Veterans Benefits Improvement Act of 2004

On December 10, 2004, the President signed the Veterans Benefit Improvement Act. This law creates two new requirements of particular importance to employers:

  1. The Act requires employers to provide notice to employees of their rights under the Uniform Services Employment and Reemployment Rights Act ("USERRA") as of March 10, 2005. The Secretary of Labor can provide employers with the required form of notice.
  2. The Act increases, from 18 months to 24 months, the maximum period of employer-sponsored health coverage that an employee covered by USERRA may elect to continue. This will provide a health benefit continuation for persons absent from work to serve in the military — even when their employers are not covered by COBRA. If such person’s health plan coverage would terminate because of an absence due to military service, the person may elect to continue the coverage up to 24 months. The effective date was December 10, 2004.

AB 2900 (Omnibus Labor and Employment Nondiscrimination Act)

In September 2004, the Governor signed AB 2900. This bill amends existing labor and employment nondiscrimination provisions in California law to be consistent with the non-discrimination provisions in FEHA. Consequently, all laws, including the Education Code, Labor Code, Military and Veterans Code, Public Utilities Code, and Welfare and Institutions Code, now provide that an employer may not discriminate on the basis of race, religious creed, color, national origin, ancestry, physical disability, mental disability, medical condition, marital status, sex, age, or sexual orientation. However, FEHA procedural requirements are not imported into these statutes, so that plaintiffs do not have to file a complaint with the Department of Fair Employment and Housing as they would in a normal FEHA case.

AB 2900 also affects an employer’s obligation with respect to unemployment insurance. Previously under the Unemployment Insurance Code, employees who voluntarily quit their jobs for "good cause" were eligible to collect unemployment insurance. AB 2900 clarifies that an employee has "good cause" to quit where the employer deprives him or her of equal employment opportunities in violation of the State’s job bias law.

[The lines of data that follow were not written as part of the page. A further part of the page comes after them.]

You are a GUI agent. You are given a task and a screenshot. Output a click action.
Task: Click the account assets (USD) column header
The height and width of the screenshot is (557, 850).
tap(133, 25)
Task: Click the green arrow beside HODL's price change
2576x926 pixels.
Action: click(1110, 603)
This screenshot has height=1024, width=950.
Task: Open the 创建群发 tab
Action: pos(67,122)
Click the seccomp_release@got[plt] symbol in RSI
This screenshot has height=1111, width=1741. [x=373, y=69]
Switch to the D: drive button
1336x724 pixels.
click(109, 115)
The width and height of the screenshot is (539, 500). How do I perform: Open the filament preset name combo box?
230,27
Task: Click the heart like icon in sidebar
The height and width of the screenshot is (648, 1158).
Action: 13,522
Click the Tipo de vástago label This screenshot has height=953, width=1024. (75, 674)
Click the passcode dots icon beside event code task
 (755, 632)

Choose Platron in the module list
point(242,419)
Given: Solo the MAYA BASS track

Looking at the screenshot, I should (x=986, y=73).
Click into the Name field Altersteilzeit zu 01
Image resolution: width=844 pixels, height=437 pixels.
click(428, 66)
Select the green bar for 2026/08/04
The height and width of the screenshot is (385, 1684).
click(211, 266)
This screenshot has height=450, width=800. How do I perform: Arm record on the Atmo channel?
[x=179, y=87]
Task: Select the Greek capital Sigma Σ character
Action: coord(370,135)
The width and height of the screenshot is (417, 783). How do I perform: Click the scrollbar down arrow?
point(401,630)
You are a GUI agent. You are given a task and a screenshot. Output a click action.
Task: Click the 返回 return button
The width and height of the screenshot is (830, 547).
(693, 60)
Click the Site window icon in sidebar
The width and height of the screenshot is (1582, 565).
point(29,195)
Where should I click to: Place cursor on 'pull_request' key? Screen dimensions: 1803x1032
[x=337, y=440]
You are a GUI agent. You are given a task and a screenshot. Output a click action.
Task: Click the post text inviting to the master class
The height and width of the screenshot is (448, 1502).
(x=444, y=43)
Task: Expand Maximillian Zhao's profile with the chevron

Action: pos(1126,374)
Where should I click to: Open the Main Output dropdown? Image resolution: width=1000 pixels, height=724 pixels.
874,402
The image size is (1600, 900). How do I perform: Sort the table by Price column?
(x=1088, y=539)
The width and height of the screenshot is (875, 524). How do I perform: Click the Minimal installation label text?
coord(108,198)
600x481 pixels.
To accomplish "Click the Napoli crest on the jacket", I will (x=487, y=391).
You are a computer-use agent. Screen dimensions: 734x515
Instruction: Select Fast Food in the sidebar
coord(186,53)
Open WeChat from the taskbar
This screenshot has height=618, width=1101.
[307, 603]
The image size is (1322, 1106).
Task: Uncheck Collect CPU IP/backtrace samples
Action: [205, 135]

AB 2028 (Amendment to the Unemployment Insurance Code, relating to unemployment insurance)

In September 2004, the Governor signed AB 2028. This bill amends Section 1265.1 of the Unemployment Insurance Code to clarify that WARN Act and Cal-WARN Act payments are not wages for the calculation of Unemployment Insurance Benefits. The Cal-WARN Act already contains a provision (Labor Code § 1407) that indicates that Cal-WARN Act payments are not to be construed as wages or compensation for purposes of unemployment insurance. AB 2028 amends the Unemployment Insurance Code to be expressly consistent with this provision. AB 2028 also reduces exposure to liability for statutory penalties in the event of late or nonpayment.

SB 1618 (Amendment to Section 226 of the Labor Code, relating to employee compensation)

This bill was passed in September 2004 and will not go into effect until January 1, 2008. On January 1, 2008, California employers will be required to list only the last four digits of an employee’s Social Security number, or an employee identification number, on pay statements. Until this change takes effect, the law requires employers to list both an employee’s name and entire Social Security number on pay stubs. A violation of the statute would result in a misdemeanor. Employers may not make this change until the effective date.

The content of this article is intended to provide a general guide to the subject matter. Specialist advice should be sought about your specific circumstances.